El-Erian Says Fed Risks Instability, Excess by Keeping Rates Low

  • Last thing we want is ineffective central bank, he says
  • Allianz’s El-Erian praises Fischer’s speech as ‘excellent’

El-Erian: Federal Reserve Needs to Lead the Market

Allianz SE’s Mohamed El-Erian said that Federal Reserve officials need to consider the costs of keeping interest rates low, even as the U.S. economy is pressured by diminished worker productivity.

“There is also the risk of financial instability down the road” because of extraordinary monetary policy, El-Erian, Allianz’s chief economic adviser, said Monday in an interview on Bloomberg Radio. “And that, I think, is the strongest argument for trying to slowly normalize rates, because otherwise you contribute to excessive risk taking.”

The Fed cut its benchmark interest rate to near zero in 2008, and has raised it only once since then, in December. Central bankers were split about the timing of another rate increase at the July meeting of the Federal Open Market Committee, and some have expressed concerns about geopolitical disruptions such as the U.K.’s vote to leave the European Union.

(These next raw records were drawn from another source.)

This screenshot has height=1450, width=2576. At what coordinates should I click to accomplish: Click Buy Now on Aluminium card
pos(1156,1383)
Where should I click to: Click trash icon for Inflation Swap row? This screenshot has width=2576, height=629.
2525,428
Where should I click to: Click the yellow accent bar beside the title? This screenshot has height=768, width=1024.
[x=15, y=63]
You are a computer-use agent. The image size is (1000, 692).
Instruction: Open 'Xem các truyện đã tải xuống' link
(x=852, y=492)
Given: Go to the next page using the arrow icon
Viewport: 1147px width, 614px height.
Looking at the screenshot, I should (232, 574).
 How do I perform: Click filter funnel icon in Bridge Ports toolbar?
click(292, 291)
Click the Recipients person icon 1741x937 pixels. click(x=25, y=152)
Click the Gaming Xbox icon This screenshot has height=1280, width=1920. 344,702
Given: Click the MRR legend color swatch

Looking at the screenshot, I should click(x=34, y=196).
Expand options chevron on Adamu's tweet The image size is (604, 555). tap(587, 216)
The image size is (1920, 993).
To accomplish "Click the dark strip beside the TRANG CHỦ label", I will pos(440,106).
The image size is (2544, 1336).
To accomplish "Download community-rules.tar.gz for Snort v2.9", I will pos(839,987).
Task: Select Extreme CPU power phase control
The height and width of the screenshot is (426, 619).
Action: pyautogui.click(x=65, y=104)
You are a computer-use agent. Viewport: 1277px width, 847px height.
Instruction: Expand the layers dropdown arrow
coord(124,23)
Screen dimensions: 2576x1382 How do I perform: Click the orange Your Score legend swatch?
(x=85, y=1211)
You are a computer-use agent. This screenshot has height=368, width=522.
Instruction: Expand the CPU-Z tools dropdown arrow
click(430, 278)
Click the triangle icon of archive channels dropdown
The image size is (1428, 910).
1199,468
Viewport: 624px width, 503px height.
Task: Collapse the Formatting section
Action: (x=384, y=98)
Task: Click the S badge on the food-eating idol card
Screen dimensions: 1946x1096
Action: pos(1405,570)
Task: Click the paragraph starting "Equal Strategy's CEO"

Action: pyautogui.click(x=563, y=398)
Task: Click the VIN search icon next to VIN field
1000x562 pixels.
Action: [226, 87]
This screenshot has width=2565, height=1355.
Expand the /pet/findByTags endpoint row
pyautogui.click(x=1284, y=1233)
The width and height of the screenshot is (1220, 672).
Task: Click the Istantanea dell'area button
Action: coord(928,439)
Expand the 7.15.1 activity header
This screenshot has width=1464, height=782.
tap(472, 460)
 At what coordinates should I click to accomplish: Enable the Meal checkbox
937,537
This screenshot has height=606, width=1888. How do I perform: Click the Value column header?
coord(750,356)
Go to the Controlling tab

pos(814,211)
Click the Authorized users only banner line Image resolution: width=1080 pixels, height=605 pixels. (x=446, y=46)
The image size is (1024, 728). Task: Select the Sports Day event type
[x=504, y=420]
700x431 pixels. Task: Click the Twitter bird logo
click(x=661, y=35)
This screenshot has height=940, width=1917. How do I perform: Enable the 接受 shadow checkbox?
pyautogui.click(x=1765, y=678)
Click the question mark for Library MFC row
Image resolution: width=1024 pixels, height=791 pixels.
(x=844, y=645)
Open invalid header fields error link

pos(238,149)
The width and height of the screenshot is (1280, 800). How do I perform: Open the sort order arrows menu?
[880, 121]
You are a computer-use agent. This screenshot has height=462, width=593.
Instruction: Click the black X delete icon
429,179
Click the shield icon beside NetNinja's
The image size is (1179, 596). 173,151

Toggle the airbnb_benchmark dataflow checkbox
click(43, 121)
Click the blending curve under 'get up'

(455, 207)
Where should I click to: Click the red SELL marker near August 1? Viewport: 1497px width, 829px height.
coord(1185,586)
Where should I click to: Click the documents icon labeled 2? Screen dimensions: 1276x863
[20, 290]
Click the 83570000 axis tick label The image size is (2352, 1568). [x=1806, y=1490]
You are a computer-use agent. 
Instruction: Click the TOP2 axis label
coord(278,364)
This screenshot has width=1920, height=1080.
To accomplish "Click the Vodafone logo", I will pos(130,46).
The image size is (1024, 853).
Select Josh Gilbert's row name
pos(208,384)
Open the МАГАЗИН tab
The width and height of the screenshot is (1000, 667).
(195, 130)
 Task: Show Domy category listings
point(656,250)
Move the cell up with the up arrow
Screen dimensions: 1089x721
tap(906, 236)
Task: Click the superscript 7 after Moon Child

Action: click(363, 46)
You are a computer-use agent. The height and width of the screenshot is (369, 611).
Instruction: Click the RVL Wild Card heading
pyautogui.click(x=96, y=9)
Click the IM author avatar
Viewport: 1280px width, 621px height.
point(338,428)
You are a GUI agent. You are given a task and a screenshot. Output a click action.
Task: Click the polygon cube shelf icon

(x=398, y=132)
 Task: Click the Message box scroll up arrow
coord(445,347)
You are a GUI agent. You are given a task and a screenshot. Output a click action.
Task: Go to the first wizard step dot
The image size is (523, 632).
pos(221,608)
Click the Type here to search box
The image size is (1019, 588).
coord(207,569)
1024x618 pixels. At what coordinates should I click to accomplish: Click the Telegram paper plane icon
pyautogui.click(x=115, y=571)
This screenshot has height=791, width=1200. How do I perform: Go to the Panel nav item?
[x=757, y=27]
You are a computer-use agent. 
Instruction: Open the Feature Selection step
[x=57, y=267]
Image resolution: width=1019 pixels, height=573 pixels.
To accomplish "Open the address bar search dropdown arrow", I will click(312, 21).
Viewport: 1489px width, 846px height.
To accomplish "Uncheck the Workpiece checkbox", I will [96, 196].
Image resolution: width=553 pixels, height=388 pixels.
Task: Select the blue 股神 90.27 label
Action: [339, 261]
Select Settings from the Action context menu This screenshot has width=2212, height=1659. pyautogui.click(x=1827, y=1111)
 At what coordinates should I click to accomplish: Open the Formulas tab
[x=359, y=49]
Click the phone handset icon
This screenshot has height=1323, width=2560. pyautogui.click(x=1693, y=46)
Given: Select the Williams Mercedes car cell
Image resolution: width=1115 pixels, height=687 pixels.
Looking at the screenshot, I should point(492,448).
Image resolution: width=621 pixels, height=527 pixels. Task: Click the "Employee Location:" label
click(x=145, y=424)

The productivity of American workers unexpectedly declined for a third straight quarter in the three months ended June 30, according to a report this month. Still, El-Erian has warned that low rates could create distortions in financial markets, punishing savers and encouraging reckless trades by bond investors looking for better yields.

Japan, Europe

He also cited the danger that monetary policy fails to reach its goals in an era where elected officials in large economies struggle to provide fiscal solutions to address slow growth. He highlighted Japan where prices continue to fall, moving away from the central bank’s target, even after unprecedented easing of monetary policy there.

“The last thing you want is for your central bank to be ineffective,” said El-Erian, who is also a Bloomberg View columnist. “The Fed doesn’t want to get there, the ECB doesn’t want to get there, the Bank of England doesn’t want to get there. And they have that at the back of their mind,” he said, referring to the European Central Bank.

The Fed is grappling with when to lift the benchmark lending rate after keeping it unchanged at all five of its meetings so far this year. Fed Vice Chairman Stanley Fischer said in a speech this weekend that employment has been resilient even as gross domestic product figures have been “mediocre at best.” He also said he expects growth to pick up in the future and cited the need for improved public infrastructure, better education and incentives for private investment.

“His speech was excellent,” El-Erian said of Fischer. “He laid out what the economy has achieved, he laid out the big issues, the questions, and he acknowledged that you need other policy makers to step up to the plate. And I think that’s the message you need to repeat over and over again, hoping that you get through to the political system.”